| Material for the task |

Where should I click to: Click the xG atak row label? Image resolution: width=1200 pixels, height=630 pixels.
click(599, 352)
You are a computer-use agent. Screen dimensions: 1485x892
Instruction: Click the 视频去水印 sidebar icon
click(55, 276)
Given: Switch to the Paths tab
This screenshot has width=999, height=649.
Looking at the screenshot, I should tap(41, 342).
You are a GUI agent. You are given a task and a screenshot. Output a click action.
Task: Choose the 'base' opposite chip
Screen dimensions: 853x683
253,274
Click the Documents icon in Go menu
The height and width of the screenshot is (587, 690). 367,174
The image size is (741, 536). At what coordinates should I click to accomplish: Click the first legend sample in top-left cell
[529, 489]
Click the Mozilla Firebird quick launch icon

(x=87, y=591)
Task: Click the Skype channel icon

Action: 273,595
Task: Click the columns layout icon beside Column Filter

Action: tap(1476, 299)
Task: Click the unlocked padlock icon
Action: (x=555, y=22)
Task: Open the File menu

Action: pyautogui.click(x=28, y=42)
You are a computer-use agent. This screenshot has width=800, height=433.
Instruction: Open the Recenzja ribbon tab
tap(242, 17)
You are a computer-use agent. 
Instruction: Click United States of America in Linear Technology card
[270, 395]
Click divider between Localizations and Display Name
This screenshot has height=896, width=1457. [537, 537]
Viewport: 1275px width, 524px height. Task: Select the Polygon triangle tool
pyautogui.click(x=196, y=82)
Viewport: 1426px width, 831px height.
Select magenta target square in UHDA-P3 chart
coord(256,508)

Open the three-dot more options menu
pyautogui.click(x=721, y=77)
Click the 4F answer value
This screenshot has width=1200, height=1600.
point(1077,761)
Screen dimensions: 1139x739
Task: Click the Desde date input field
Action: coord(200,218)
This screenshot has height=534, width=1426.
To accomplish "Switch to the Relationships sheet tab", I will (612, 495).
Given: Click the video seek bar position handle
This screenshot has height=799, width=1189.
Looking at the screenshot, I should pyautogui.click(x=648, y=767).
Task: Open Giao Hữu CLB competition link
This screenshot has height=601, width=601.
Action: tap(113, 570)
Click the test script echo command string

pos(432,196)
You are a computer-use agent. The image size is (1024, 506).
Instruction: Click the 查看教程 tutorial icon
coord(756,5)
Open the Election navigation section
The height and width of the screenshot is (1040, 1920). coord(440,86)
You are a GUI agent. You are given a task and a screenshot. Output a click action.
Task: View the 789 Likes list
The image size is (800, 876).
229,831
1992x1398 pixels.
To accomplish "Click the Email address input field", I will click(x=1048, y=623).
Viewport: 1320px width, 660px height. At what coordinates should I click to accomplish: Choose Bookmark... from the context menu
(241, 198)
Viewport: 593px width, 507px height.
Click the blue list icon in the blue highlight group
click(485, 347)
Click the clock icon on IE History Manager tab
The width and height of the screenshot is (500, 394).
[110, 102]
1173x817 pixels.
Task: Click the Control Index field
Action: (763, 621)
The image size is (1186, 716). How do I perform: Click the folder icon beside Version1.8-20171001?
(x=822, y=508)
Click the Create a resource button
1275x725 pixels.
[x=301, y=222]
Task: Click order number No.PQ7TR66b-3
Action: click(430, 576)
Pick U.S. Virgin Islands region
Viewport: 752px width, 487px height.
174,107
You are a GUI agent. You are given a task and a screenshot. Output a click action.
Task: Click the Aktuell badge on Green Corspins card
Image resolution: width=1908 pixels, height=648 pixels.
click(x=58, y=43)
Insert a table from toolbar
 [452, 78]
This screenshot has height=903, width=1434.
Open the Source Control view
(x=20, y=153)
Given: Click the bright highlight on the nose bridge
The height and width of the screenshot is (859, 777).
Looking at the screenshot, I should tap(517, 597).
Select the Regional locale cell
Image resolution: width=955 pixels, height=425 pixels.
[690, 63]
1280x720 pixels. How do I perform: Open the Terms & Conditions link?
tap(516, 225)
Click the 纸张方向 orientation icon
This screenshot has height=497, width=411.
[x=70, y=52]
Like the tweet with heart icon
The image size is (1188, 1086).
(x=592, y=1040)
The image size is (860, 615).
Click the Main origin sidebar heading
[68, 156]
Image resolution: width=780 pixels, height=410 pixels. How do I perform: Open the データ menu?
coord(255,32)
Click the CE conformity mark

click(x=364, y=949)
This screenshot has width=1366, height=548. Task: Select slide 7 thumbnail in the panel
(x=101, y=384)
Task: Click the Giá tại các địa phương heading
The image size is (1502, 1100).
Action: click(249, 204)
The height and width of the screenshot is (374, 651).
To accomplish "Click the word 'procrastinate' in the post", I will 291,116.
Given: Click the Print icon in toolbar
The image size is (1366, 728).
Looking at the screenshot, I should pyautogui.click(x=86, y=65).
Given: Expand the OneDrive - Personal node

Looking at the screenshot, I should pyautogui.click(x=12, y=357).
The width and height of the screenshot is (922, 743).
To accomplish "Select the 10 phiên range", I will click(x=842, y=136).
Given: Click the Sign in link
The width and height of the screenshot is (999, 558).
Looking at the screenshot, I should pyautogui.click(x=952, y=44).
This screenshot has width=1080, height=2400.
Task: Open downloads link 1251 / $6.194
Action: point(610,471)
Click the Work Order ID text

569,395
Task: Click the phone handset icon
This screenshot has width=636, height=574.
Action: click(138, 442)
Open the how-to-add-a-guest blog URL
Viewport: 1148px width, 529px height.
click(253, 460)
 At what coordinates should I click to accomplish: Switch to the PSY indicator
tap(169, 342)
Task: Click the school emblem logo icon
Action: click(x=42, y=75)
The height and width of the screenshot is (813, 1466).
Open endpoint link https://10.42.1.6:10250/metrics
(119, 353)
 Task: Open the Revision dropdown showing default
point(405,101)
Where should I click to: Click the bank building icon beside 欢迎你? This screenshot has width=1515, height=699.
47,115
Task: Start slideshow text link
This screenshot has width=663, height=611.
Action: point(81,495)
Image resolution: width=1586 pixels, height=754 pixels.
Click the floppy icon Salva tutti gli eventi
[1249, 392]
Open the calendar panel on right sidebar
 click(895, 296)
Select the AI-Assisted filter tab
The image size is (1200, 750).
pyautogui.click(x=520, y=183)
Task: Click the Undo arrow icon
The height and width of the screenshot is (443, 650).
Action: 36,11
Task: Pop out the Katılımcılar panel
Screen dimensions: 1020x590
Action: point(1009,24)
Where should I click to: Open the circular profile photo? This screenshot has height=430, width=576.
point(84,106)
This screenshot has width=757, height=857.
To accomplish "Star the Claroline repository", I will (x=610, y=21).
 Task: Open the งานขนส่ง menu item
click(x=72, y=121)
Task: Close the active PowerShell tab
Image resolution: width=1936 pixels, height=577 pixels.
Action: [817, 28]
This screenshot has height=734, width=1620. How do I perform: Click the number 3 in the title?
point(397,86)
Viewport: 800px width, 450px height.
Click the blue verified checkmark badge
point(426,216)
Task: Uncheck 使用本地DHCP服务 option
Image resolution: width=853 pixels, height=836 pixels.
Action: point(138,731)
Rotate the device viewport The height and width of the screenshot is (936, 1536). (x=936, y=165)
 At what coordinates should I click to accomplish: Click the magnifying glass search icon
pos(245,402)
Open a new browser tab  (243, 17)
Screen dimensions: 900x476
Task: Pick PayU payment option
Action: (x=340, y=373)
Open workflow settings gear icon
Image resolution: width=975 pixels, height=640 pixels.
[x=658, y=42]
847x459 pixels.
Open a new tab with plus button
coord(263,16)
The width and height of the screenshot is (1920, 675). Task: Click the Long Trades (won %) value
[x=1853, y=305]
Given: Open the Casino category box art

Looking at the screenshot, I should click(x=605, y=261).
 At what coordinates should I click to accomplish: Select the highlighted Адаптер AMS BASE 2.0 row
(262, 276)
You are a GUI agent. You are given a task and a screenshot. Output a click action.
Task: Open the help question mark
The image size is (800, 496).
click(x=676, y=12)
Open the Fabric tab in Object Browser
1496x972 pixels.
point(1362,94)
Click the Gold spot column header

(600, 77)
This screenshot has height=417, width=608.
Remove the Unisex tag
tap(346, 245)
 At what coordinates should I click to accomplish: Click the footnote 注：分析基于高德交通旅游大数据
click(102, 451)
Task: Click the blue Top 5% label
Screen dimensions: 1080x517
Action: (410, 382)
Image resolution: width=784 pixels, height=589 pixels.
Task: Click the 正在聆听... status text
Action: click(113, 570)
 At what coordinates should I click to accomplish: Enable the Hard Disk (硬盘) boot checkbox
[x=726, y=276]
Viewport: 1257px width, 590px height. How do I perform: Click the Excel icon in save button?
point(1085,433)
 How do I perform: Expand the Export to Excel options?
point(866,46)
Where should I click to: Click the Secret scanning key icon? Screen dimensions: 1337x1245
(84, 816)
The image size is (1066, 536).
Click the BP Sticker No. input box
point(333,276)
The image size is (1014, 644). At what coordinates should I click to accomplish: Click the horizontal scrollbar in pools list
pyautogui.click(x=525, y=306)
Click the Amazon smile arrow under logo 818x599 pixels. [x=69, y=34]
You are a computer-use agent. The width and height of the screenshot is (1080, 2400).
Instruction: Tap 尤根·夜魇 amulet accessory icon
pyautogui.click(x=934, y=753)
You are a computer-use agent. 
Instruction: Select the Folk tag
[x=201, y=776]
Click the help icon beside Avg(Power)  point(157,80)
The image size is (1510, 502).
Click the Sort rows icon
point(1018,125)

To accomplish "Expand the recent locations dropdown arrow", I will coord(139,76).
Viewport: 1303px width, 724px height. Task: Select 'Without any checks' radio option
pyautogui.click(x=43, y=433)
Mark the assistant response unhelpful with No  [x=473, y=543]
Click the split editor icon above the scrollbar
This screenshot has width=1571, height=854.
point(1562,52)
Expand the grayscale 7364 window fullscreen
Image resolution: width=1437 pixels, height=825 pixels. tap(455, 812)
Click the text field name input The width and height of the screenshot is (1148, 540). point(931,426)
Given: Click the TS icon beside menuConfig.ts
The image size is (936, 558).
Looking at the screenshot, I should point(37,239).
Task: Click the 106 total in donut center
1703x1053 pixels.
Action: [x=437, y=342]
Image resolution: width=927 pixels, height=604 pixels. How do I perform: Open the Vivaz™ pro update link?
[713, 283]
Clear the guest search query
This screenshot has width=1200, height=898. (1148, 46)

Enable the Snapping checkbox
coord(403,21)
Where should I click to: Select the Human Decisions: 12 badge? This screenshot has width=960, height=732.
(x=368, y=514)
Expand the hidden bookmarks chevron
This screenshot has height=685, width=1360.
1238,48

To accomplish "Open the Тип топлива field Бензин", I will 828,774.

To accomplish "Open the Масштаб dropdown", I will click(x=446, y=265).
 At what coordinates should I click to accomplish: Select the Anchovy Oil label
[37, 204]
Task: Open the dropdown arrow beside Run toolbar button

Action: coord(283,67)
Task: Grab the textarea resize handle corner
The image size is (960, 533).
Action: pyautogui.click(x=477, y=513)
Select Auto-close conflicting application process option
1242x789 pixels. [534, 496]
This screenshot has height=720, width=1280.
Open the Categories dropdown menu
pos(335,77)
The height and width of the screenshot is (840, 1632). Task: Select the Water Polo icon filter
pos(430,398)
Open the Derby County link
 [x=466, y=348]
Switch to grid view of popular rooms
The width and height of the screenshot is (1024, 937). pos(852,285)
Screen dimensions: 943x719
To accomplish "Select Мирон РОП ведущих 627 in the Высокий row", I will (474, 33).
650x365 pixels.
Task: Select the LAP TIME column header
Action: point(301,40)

| Exercise prompt |
Write down exactly the span of lines above from the one containing "This screenshot has height=903, width=1434." to the one containing "Given: Click the Print icon in toolbar", both ends included.

| Solution for this exercise |
This screenshot has height=903, width=1434.
Open the Source Control view
(x=20, y=153)
Given: Click the bright highlight on the nose bridge
The height and width of the screenshot is (859, 777).
Looking at the screenshot, I should tap(517, 597).
Select the Regional locale cell
Image resolution: width=955 pixels, height=425 pixels.
[690, 63]
1280x720 pixels. How do I perform: Open the Terms & Conditions link?
tap(516, 225)
Click the 纸张方向 orientation icon
This screenshot has height=497, width=411.
[x=70, y=52]
Like the tweet with heart icon
The image size is (1188, 1086).
(x=592, y=1040)
The image size is (860, 615).
Click the Main origin sidebar heading
[68, 156]
Image resolution: width=780 pixels, height=410 pixels. How do I perform: Open the データ menu?
coord(255,32)
Click the CE conformity mark

click(x=364, y=949)
This screenshot has width=1366, height=548. Task: Select slide 7 thumbnail in the panel
(x=101, y=384)
Task: Click the Giá tại các địa phương heading
The image size is (1502, 1100).
Action: click(249, 204)
The height and width of the screenshot is (374, 651).
To accomplish "Click the word 'procrastinate' in the post", I will 291,116.
Given: Click the Print icon in toolbar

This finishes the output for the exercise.